Student news - Working for the world: Tanzania trip shapes engineer's career goals
The electrical contractor Paul Pebler supervised at the largest hospital in Dar es Salaam, Tanzania, lives in a cinder block home three miles from the hospital. To get to his home, Pebler walked across a jet-black sewage stream to a slum strewn with garbage. Despite the setting, what Pebler remembers most about that day was the warm welcome he received from the contractor's family, which included fried dough and long conversation.

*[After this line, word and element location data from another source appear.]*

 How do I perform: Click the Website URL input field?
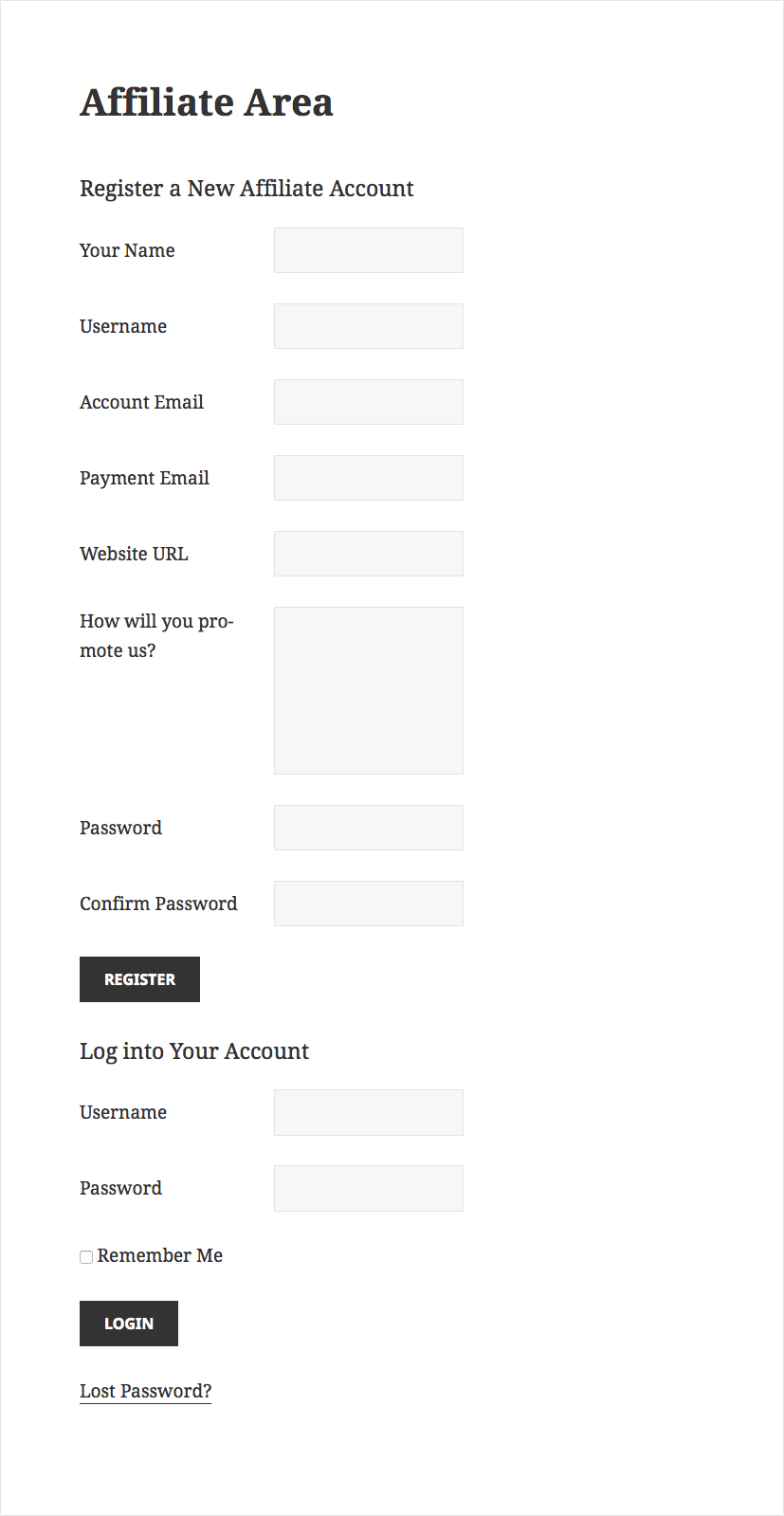[x=368, y=553]
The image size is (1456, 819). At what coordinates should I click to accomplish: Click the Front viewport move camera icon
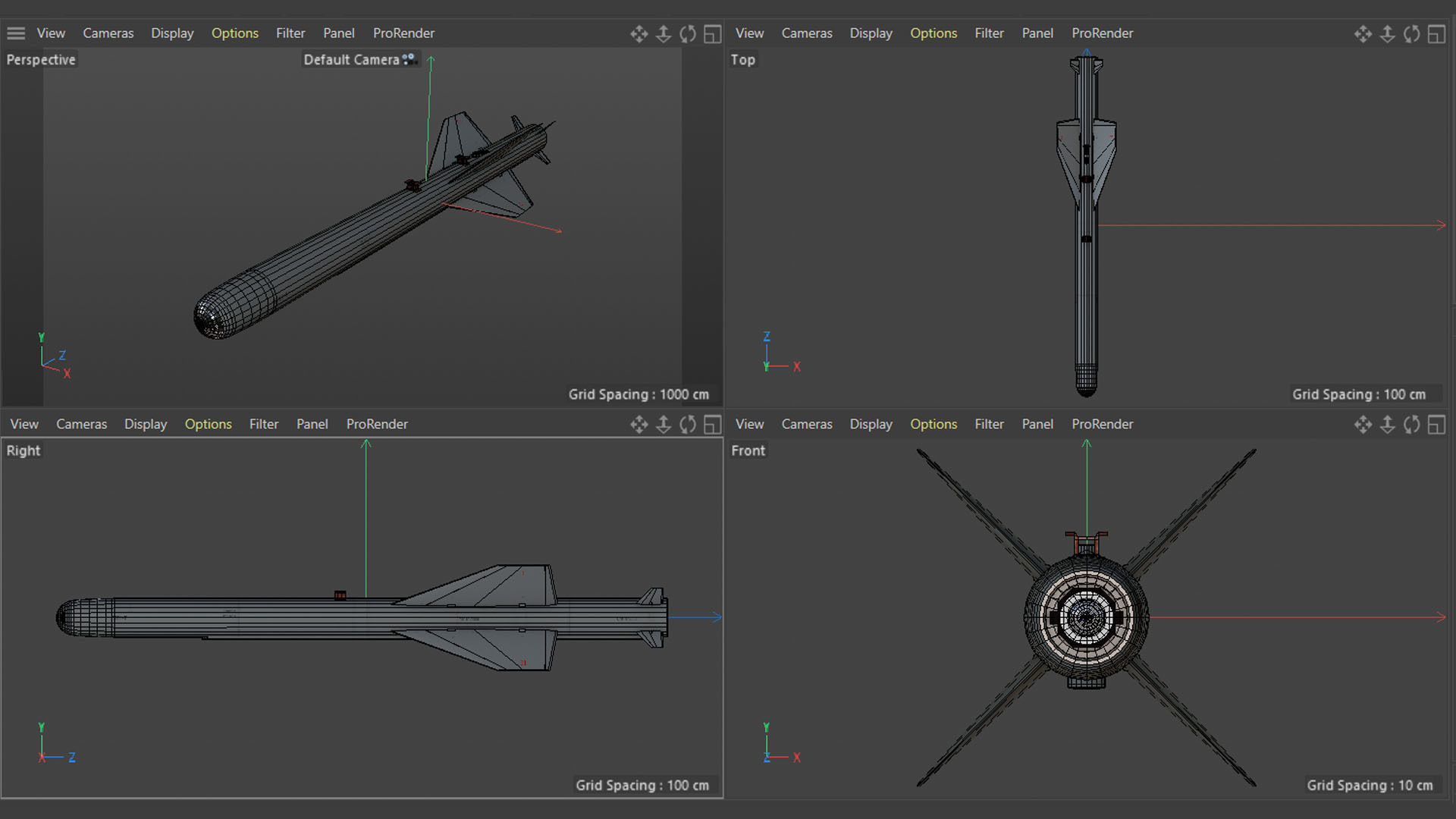click(1363, 425)
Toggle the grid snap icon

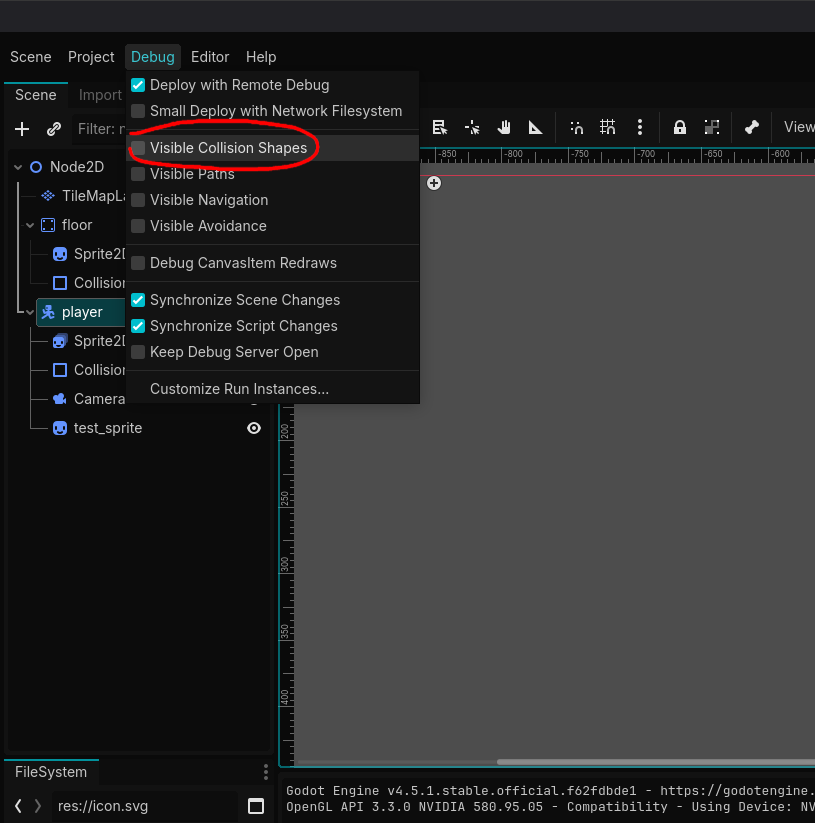pyautogui.click(x=607, y=127)
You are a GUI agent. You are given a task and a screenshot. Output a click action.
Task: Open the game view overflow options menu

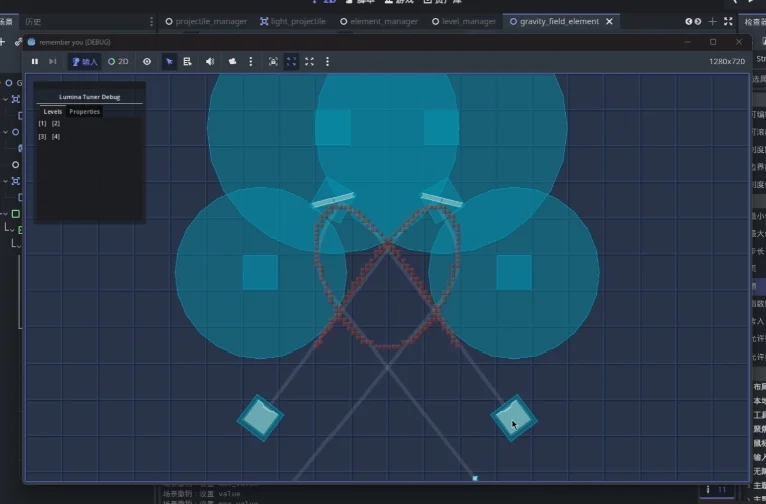327,61
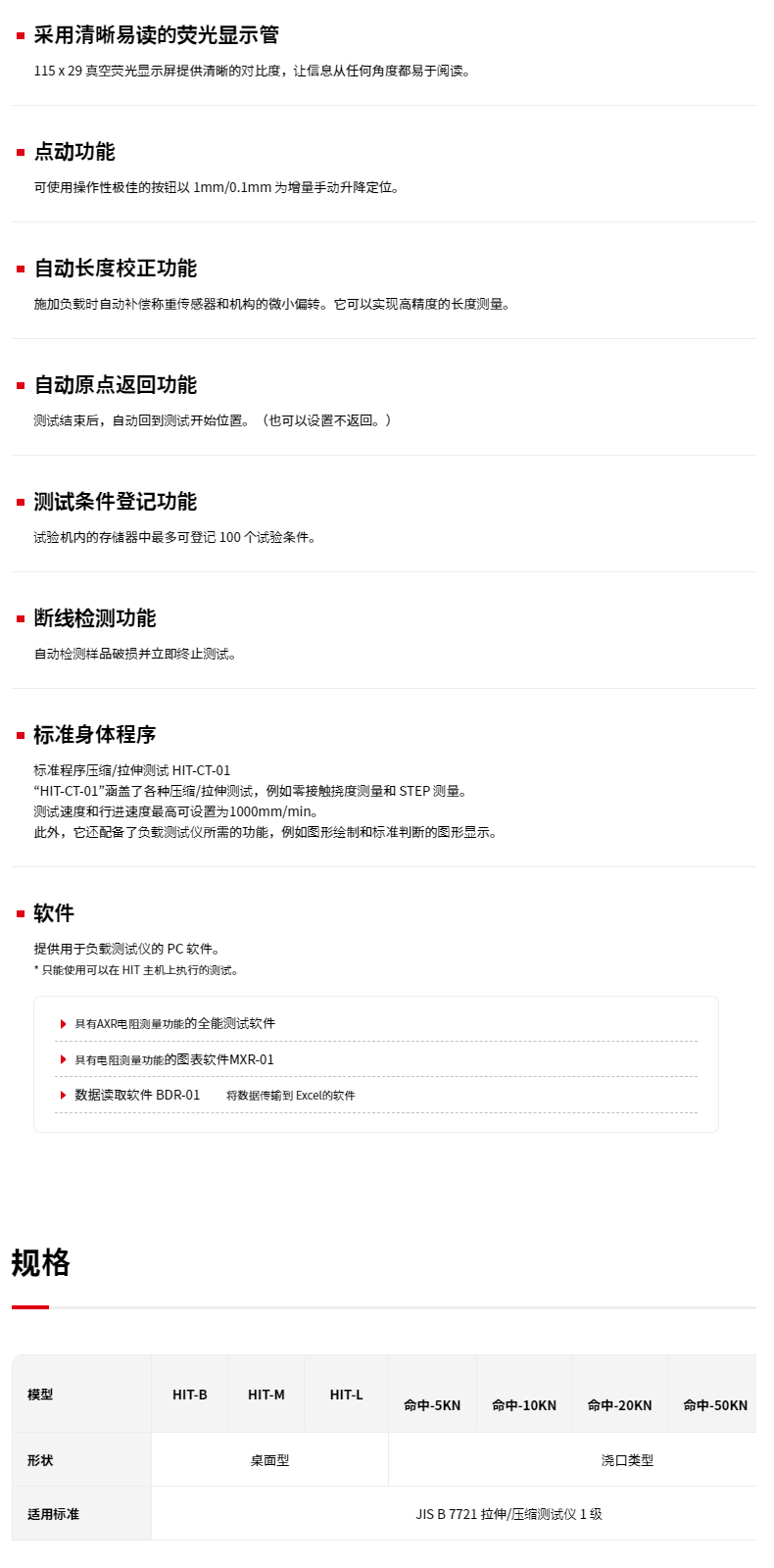Click the red arrow beside 数据读取软件 BDR-01
Image resolution: width=774 pixels, height=1568 pixels.
click(x=64, y=1096)
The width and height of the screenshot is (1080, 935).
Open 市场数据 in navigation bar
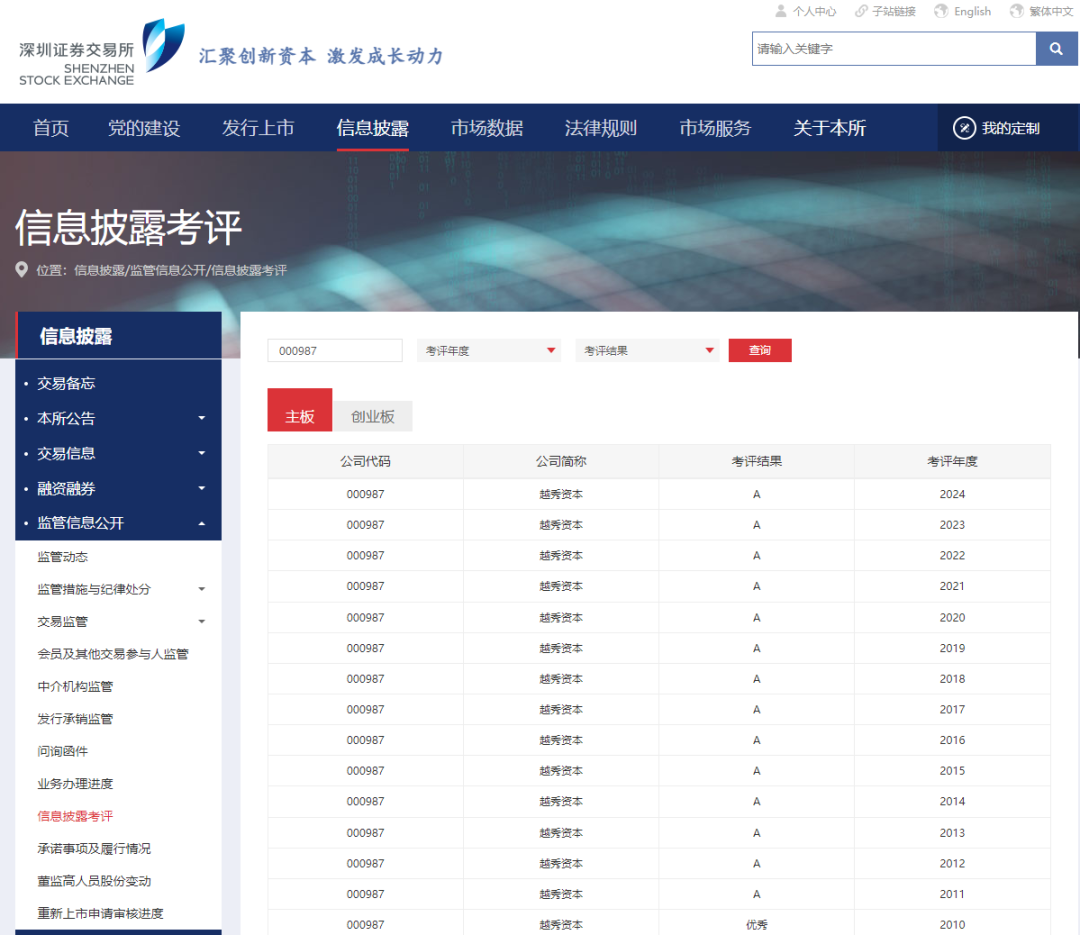486,128
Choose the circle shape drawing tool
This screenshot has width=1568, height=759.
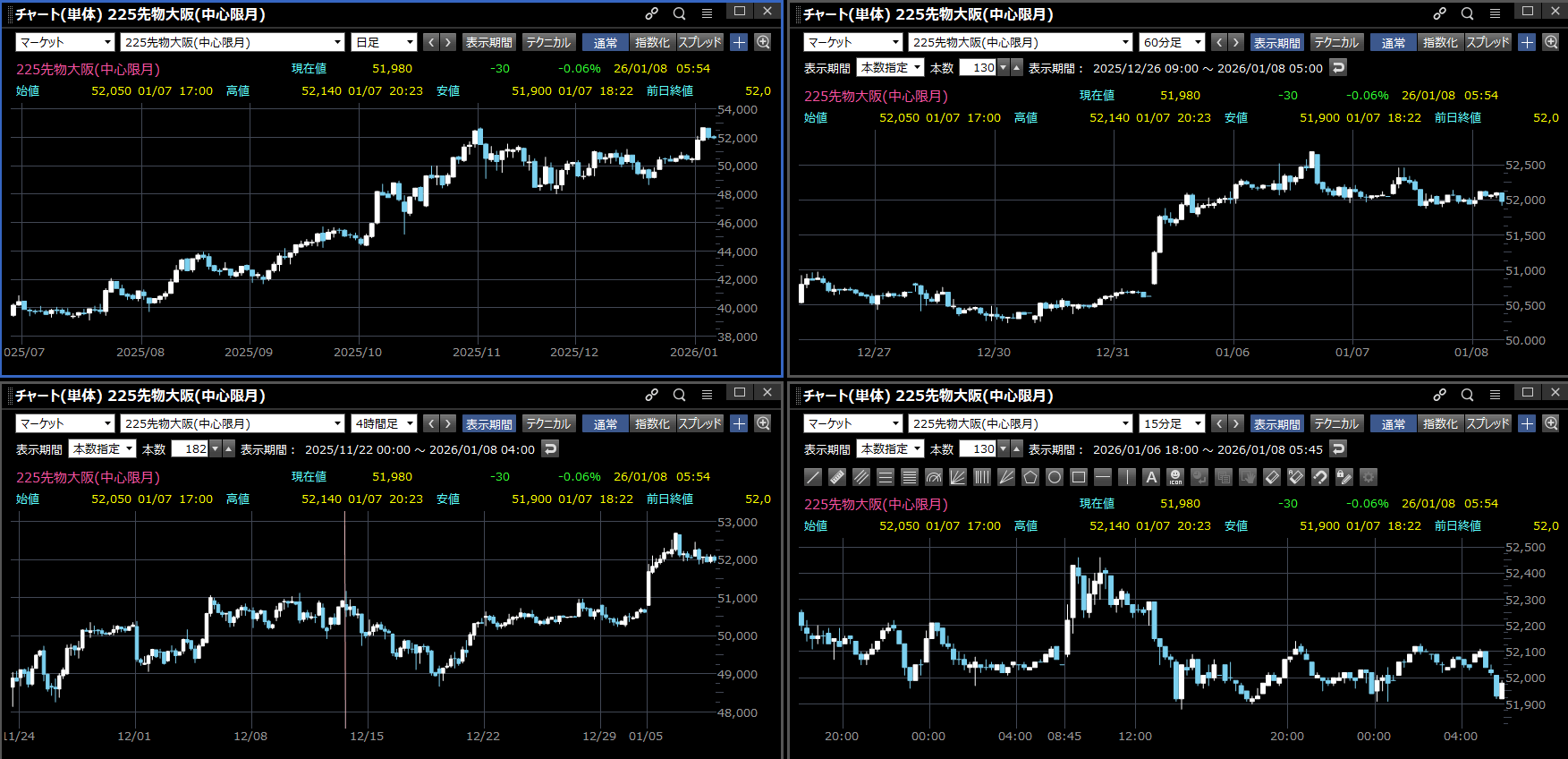pos(1055,477)
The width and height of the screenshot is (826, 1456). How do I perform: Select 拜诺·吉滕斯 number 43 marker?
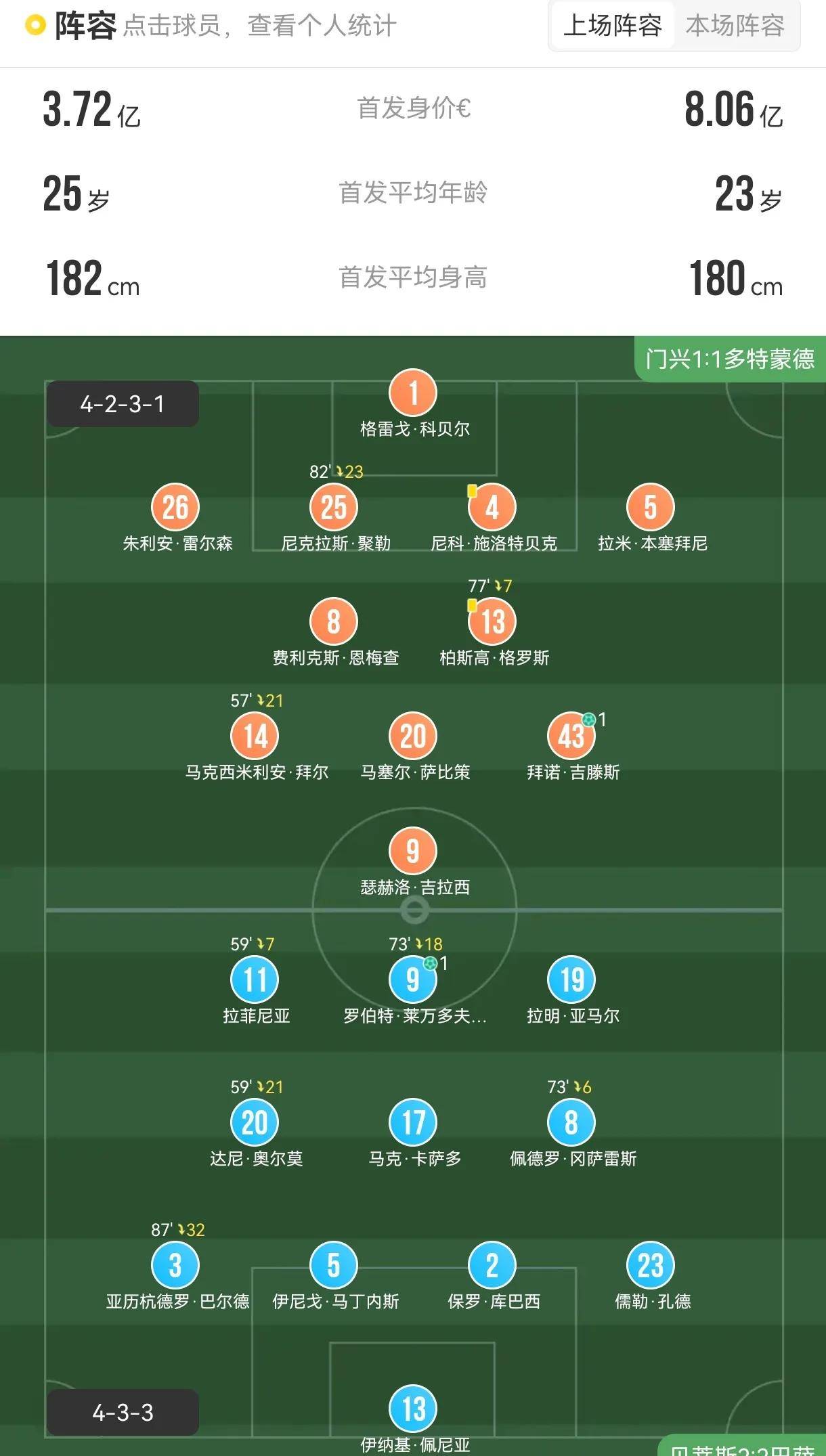coord(572,736)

The University of Wisconsin-Madison civil engineering and construction management student says the contractor and others he met while interning in Tanzania during summer 2008 opened his eyes to an entirely different way of life. “It was amazing to see people living like that,” he says. “The big thing I learned was empathy.”
His intimate look at life in Tanzania came while working for the Abbott Fund, the charitable arm of Abbott Laboratories, to convert the maternity ward of Muhimbili National Hospital into an emergency room. The project is part of Abbott’s plan to complete 23 clinics in Tanzania—one of its largest international projects.
Pebler never expected to go to Tanzania, but after spending fall 2007 studying abroad in Hong Kong, he had developed the itch for international travel. “Hong Kong was a good start. It was different, but very Western for an Asian country,” he says.
Prior to Hong Kong, the Rice Lake, Wisconsin, native had never traveled abroad. He was interested in Asian culture after befriending a Japanese exchange student in high school, and when he learned about the opportunity to study at University of Hong Kong, he knew it was exactly what he was looking for.
While in Hong Kong Pebler gained confidence in himself as a traveler, venturing into rural China and sampling local foods such as chicken feet and fried scorpion. “I became more adventurous in food,” he says. “A lot of times I didn’t know what I was eating.”
After returning to Madison, he was interested in traveling again and applied to the Abbott position. The self-reliance he practiced in Hong Kong became crucial in Tanzania, where he had to find his own housing. He settled into a simple house with German non-governmental organization interns. Bare light bulbs hung from the ceiling and they didn’t have a shower or television, but Pebler found the minimalist lifestyle calming.
“We have a very fast pace in America, and it was nice to slow down,” he says. Pebler found the relaxed pace of living in Tanzania carried over to the workplace. On slow days, the workers enjoyed sitting and teaching Pebler Swahili for most of the afternoon. Finding a contractor at all is difficult, he says, because there are no phone books and the Internet is not widely available. It was a challenge to find trustworthy and qualified people to work on the hospital, and Pebler learned to find reputable people by word of mouth.
Back in Madison, Pebler appreciates his broadened perspective and he wants to give back to places like Dar es Salaam by working with the Peace Corps or another international aid agency after he graduates in May 2010. He would like to teach people how to start their own businesses or learn practical trades to make a living.
“Before the trip, I wanted a career that would benefit me, just me. My interests have changed now and I want to do something proactive,” he says. “The career I’m going to choose will be based on helping people. It would be wrong for me after seeing what I saw to come back and just live comfortably.”
“Living in Tanzania changed my life,” he says.